START RECORDS FOR THE TASK
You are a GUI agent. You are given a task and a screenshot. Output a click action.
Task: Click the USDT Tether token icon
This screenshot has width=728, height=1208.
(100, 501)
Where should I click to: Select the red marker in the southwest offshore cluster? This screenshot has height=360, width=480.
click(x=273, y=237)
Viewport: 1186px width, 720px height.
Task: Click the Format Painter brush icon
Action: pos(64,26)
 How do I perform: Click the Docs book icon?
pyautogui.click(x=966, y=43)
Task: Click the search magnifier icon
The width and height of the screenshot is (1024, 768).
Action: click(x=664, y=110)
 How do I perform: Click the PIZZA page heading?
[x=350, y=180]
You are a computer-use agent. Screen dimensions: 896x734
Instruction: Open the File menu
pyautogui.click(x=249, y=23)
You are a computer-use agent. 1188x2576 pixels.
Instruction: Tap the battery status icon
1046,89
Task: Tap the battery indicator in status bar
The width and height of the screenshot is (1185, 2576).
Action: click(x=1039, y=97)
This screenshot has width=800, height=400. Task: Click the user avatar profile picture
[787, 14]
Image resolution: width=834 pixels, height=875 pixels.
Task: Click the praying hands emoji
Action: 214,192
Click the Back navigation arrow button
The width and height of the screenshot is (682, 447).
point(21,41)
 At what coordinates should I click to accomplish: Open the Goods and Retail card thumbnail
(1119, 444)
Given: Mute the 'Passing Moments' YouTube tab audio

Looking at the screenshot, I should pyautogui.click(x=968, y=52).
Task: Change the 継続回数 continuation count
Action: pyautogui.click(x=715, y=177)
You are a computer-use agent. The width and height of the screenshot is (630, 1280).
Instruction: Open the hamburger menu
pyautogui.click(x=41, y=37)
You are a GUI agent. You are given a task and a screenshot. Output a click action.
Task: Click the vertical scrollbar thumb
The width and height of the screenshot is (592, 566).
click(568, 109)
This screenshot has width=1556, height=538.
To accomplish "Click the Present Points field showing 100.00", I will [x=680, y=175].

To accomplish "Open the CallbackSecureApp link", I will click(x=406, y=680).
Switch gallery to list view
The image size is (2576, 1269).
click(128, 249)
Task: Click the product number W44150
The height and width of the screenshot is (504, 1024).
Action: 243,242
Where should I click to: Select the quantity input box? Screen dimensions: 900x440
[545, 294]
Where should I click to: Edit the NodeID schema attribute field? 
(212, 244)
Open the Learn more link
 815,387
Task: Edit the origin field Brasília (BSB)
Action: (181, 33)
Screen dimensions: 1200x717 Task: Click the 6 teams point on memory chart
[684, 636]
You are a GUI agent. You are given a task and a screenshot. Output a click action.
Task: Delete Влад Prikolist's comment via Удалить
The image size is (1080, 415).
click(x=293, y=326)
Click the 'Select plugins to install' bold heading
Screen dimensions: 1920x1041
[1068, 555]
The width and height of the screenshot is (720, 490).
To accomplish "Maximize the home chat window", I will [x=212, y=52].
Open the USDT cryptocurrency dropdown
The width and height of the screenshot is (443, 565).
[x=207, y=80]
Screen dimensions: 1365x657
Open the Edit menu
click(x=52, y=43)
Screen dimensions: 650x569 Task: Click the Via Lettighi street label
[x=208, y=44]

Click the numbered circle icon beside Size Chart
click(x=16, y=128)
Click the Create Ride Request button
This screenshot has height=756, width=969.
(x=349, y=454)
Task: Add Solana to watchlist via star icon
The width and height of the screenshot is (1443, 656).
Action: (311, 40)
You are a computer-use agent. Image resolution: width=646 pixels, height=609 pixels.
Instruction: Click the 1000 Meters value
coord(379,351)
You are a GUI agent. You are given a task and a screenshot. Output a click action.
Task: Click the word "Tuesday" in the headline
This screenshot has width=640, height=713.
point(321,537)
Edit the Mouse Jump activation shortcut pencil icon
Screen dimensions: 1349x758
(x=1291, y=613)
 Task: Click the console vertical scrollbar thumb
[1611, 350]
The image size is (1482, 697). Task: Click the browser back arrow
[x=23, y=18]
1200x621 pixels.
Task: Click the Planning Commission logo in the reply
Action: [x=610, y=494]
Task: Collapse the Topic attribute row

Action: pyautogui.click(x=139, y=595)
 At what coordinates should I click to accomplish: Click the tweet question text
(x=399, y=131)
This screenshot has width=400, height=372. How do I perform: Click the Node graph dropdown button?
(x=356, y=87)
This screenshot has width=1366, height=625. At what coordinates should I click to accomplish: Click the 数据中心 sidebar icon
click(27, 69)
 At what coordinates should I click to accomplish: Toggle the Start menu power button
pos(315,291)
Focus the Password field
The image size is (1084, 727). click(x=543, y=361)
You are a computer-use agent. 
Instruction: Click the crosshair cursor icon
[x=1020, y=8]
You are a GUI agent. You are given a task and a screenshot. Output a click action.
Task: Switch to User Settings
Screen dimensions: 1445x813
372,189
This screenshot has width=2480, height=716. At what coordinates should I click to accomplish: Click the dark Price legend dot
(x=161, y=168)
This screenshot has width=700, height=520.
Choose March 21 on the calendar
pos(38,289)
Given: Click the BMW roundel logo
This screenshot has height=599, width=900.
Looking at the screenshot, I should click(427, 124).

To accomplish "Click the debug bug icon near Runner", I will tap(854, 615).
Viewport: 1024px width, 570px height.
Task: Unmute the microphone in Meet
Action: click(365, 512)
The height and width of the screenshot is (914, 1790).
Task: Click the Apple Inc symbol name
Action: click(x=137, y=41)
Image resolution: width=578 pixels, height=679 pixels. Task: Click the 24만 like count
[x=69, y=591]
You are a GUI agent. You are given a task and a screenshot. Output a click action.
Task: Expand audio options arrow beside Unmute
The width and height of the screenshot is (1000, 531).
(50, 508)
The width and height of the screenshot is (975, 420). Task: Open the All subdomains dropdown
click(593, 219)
END RECORDS FOR THE TASK
■ EXERCISE PROMPT
Lines above containing "Switch": how many? Reply with the number only.

■ RESULT OF THE TASK
2